Caffeic acid phenethyl ester is a potent inhibitor of HIF prolyl hydroxylase: structural analysis and pharmacological implication

Caffeic acid phenethyl ester (CAPE) is an active component of propolis from honeybee. We investigated a potential molecular mechanism underlying a CAPE-mediated protective effect against ischemia/reperfusion (I/R) injury and analyzed the structure contributing to the CAPE effect. CAPE induced hypoxia-inducible factor-1 (HIF-1) α protein, concomitantly transactivating the HIF-1 target genes vascular endothelial growth factor and heme oxygenase-1, which play a protective role in I/R injury. CAPE delayed the degradation of HIF-1α protein in cells, which occurred by inhibition of HIF prolyl hydroxylase (HPH), the key enzyme for von Hippel–Lindau-dependent HIF-1α degradation.

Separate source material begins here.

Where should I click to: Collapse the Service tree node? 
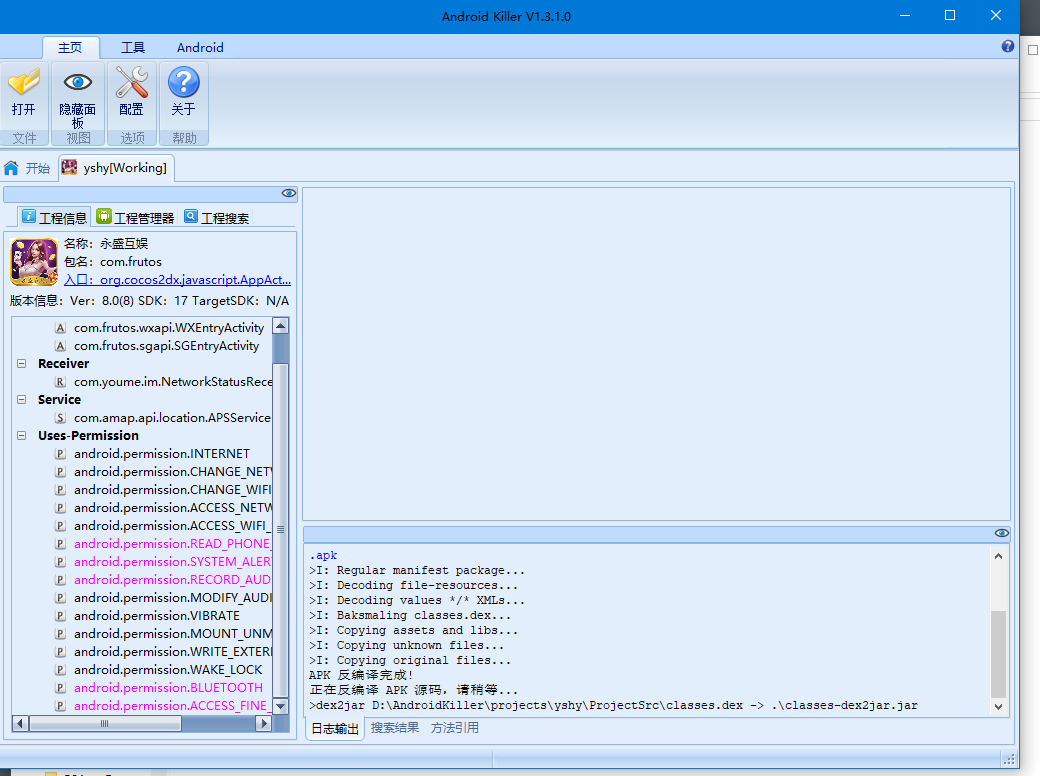[21, 399]
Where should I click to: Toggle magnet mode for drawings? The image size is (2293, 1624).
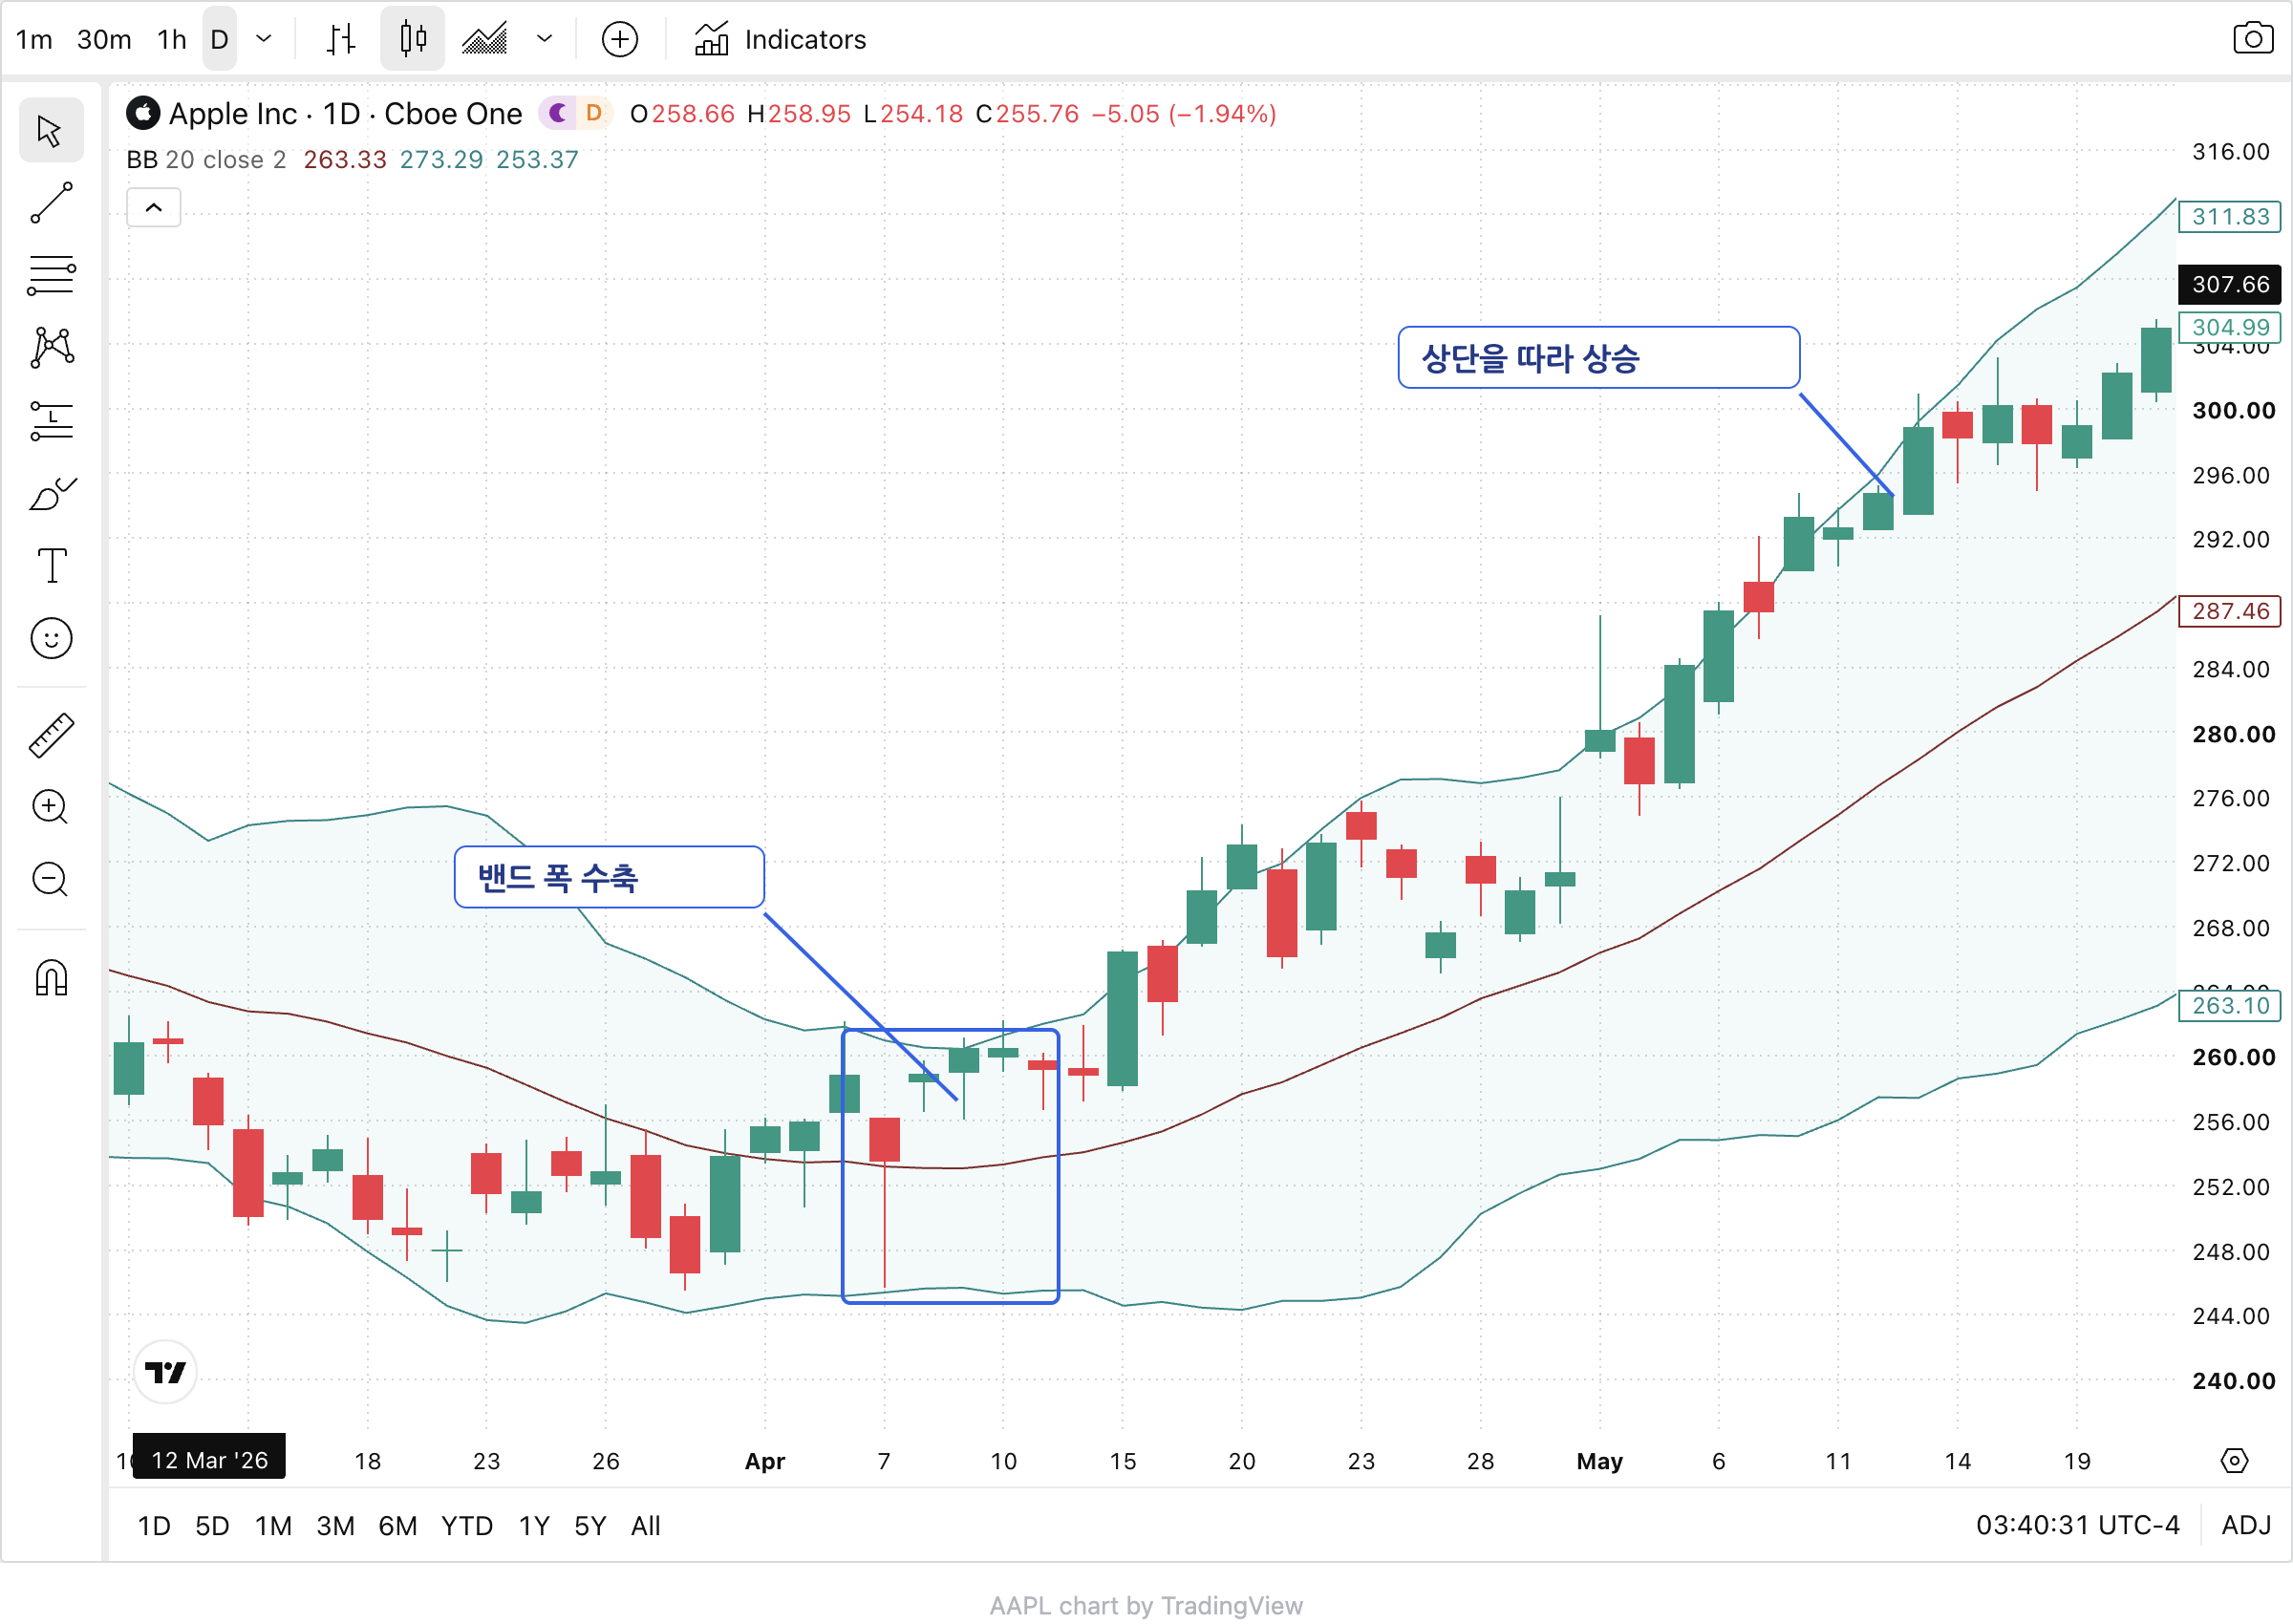tap(51, 977)
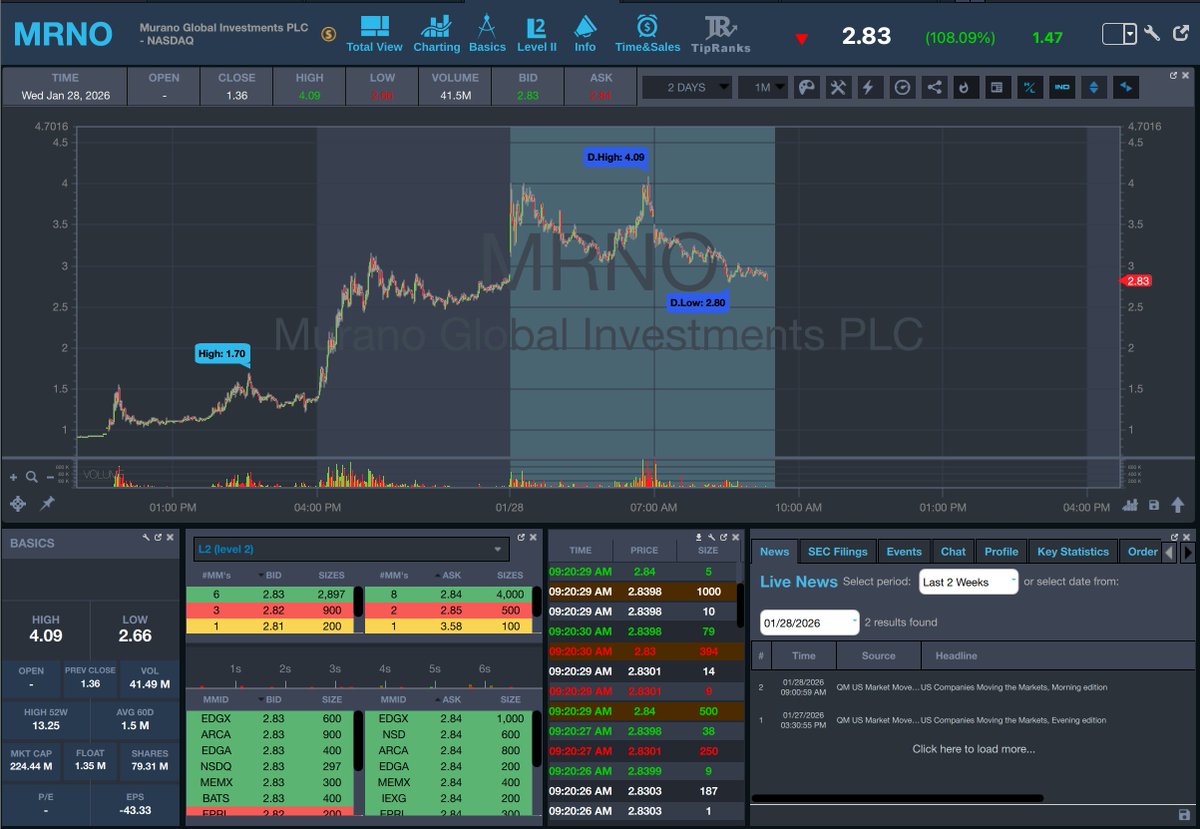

CAPE inhibition of HPH and induction of HIF-1α protein were neutralized by an elevated dose of iron. The catechol moiety, a chelating group, is essential for HPH inhibition, while hydrogenation of the double bond (–CC–) in the Michael reaction acceptor markedly reduced potency. Removal of the phenethyl moiety of CAPE (substitution with the methyl moiety) severely deteriorated its inhibitory activity for HPH. Our data suggest that a beneficial effect of CAPE on I/R injury may be ascribed to the activation of HIF-1 pathway via inhibition of HPH and reveal that the chelating moiety of CAPE acted as a pharmacophore while the double bond and phenethyl moiety assisted in inhibiting HPH.